Work to be completed: Nothing but an exact repeat of the data, with pictures removed, belongs in the answer.

Segment Start: Records for the task

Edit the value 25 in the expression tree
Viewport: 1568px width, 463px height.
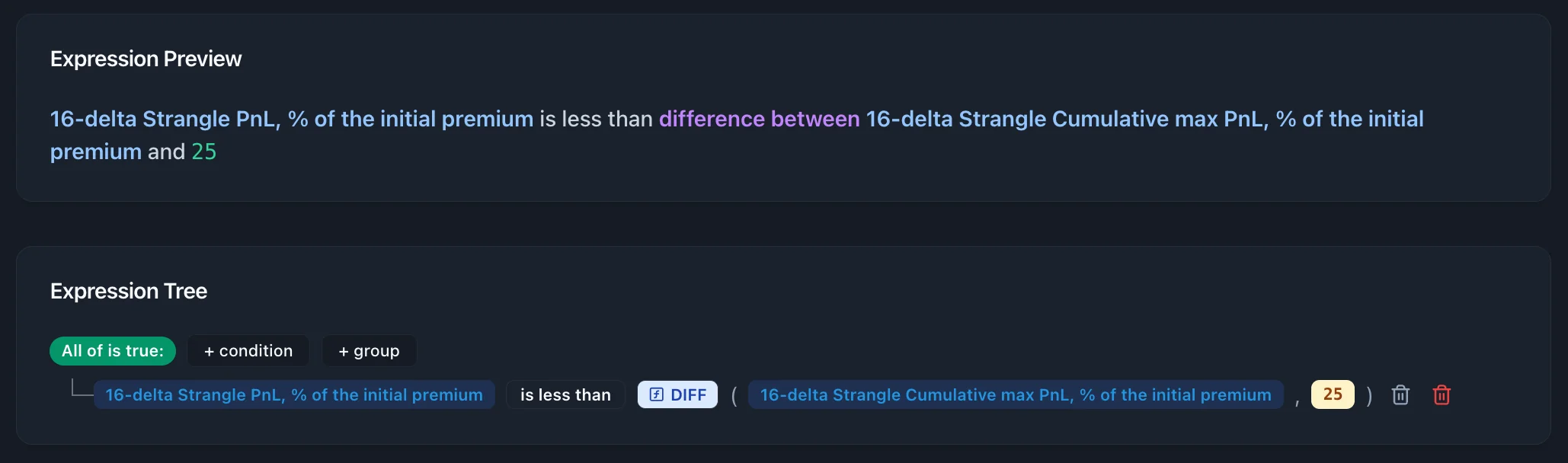(1333, 394)
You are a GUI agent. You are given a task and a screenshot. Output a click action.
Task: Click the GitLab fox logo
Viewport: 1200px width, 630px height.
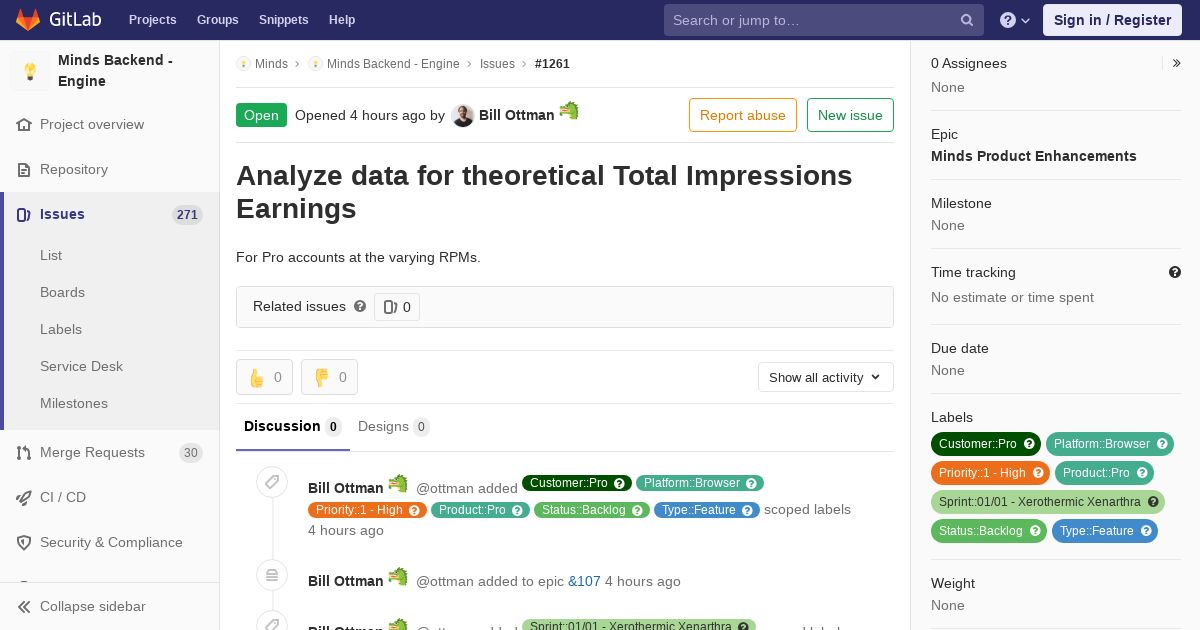point(28,19)
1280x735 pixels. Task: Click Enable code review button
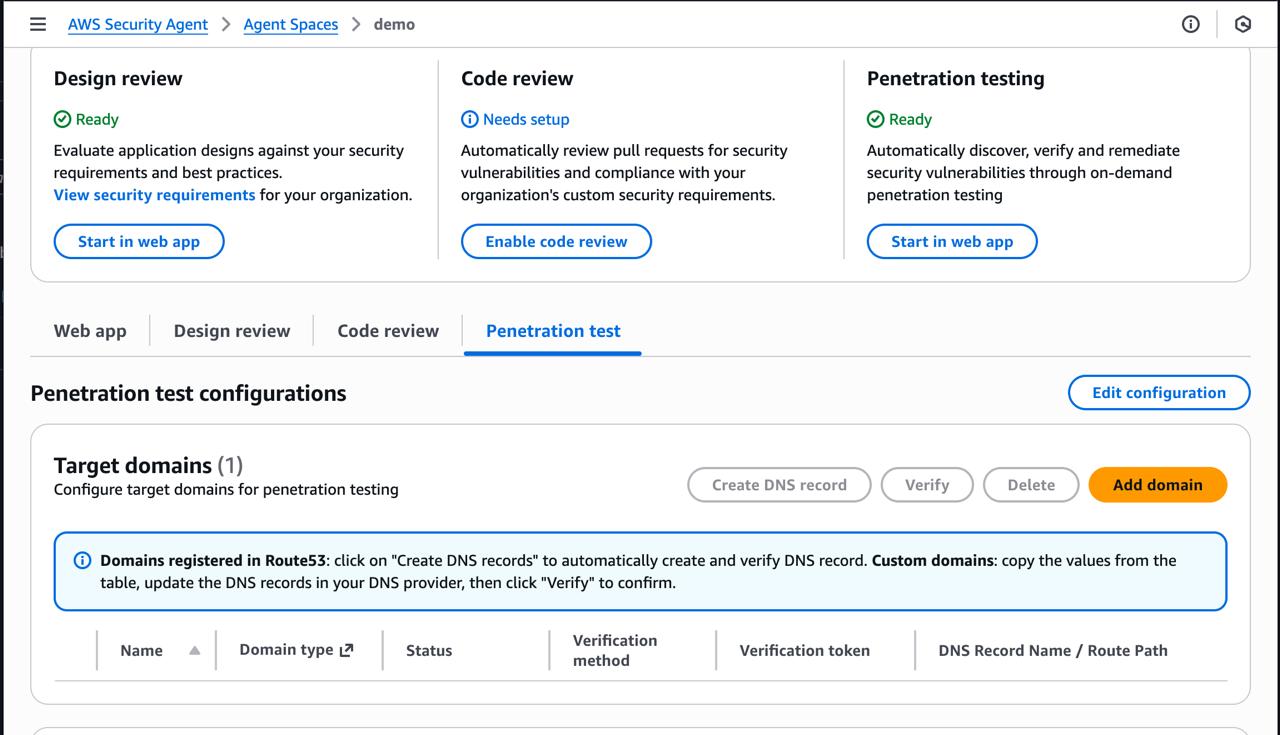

Segment End: Records for the task

Exercise solution:
Edit the value 25 in the expression tree
Viewport: 1568px width, 463px height.
(1333, 394)
You are a GUI agent. You are given a task and a screenshot. Output a click action.
Task: Click the GitLab fox logo
Viewport: 1200px width, 630px height.
point(28,19)
1280x735 pixels. Task: Click Enable code review button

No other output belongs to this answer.